Visitors of this blog know I have been posting a lot about the importance of content, as I did in Dutch before, and have been interviewing quite some people on the matter too, like recently Joe Pulizzi, Bryan Eisenberg and Christopher Knight.
And, as you also know, I often emphasize the importance of valuing the content that’s created by your community, integrating it where you can, link to it, etc. Content is everywhere and content marketing is about integration, strategy and customer-centricity. Finally, I often talk about the importance of relevant (or valuable, if you prefer) and share-worthy content.
User-generated and community-generated content matter very much to me. In several posts, I have gathered comments from “my community” (don’t like the “my” part because it doesn’t belong to me, it’s composed of people that decided to follow my tweets, read my blog, comment etc. but a community is never a “property”) to create new ones.
Without words, stories, dialogue and content there is no relation
However, in this post I will talk a little about the finding that for many companies content is still seen as a cost, even a waste (you would be surprised if I told you some stories).

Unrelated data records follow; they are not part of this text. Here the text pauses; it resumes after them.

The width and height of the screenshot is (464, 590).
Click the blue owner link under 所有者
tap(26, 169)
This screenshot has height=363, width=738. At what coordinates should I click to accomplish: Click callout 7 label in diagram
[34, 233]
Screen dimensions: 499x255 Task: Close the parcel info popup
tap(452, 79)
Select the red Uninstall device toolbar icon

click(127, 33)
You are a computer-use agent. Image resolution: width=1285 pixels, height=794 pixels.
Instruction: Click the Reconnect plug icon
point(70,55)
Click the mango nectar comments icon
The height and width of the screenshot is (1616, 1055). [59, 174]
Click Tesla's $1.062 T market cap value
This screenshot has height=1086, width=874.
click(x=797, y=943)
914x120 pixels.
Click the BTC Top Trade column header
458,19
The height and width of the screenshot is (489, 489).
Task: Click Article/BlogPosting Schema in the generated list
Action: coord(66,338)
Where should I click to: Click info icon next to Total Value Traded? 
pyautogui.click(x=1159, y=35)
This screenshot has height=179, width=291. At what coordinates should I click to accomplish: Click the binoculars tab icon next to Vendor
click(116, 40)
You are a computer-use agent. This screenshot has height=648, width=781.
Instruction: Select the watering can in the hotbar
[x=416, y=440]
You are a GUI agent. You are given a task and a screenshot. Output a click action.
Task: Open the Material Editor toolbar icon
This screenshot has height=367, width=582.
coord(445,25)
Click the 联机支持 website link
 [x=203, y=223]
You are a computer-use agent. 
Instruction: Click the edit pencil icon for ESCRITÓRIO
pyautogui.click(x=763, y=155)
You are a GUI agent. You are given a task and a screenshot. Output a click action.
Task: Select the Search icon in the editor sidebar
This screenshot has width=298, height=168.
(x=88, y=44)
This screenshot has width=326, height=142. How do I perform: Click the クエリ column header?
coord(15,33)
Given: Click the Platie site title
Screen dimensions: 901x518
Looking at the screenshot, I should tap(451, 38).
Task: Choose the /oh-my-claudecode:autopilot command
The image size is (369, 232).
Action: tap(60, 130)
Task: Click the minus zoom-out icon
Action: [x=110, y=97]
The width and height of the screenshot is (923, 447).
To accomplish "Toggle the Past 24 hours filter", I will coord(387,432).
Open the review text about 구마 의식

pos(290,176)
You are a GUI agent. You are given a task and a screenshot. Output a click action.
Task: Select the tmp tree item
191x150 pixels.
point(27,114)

Don’t worry: this post is not about my frustration but the start of a series of posts regarding why content matters so much. I will always remember what Bob Boiko wrote in his ‘Content Management Bible’: “without content a web site is an empty box”. That was long before social media existed.
So let me put it otherwise: without words, stories, talking and listening, there is no relation. When marketers talk about online communication, it is often about campaign strategies, tactical approaches and platforms that help them to reach their customers and prospects the best way possible in order to turn them into loyal, active and participating customers or even into ‘brand advocates’.
Content still often comes very late in the whole online strategy (and sometimes not at all).
You know that I think communication is about much more than spreading and pushing content but about integrated marketing, customer-centricity, co-creation, relationships and dialogues. However, as I just said, you cannot start a relationship without content!
Visitors to our websites are people of flesh and blood. So are visitors of our blogs, email subscribers, people who follow us on Twitter, etc. They talk to other people, they take hundreds of decisions every day and thousands of feelings rush through their head and the are one and the same, regardless of which channel they pick to find information or connect with you. In all these activities, there is something in common: language. People talk and even think in ‘language’. Language is so important that we even call the gestures we make and our physical attitude language: body language.
On Internet, it’s not different: the mails we send, the blogs we visit, the decisions we take to buy a product, the connections we make on Twitter etc.: language and words play a crucial role.
Customers, email recipients, Twitter followers and Facebook fans are people
One example: the decision to buy a product on an e-commerce site, for instance, may depend on seemingly insignificant details such as the right words with which the product is described and even that one word on that particular call-to-action ‘button’ on the website that says “Buy now” but also could say something completely else.
It is therefore, surprising that in the creation process of websites, online campaigns, etc. the ‘words’, known as the (written) ‘online content’, often come in the last place. Sometimes, online content is even disregarded completely and becomes a last-minute job for someone who wouldn’t recognize valuable (read: effective and worthwhile) online content if it bit him in the nose.
A poorly and ineffectively ‘written’ website, email, blog or whatever has an adverse impact on the efficiency of the website. Moreover, it also gives a negative impression of the brand behind it.
Of course in this era of fast broadband connections and multimedia we are increasingly seeing other emerging forms of content: video, ingenious applications, images, etc. They obviously also play an important role but, even then, the WWW today is still predominantly a textual medium and human communication, online or not, remains primarily a matter of language. And, in the end, images are language too.
I hope this ‘content’ was not too bad (and if there are errors, remember, I’m not a native English speaker, is that an OK excuse?)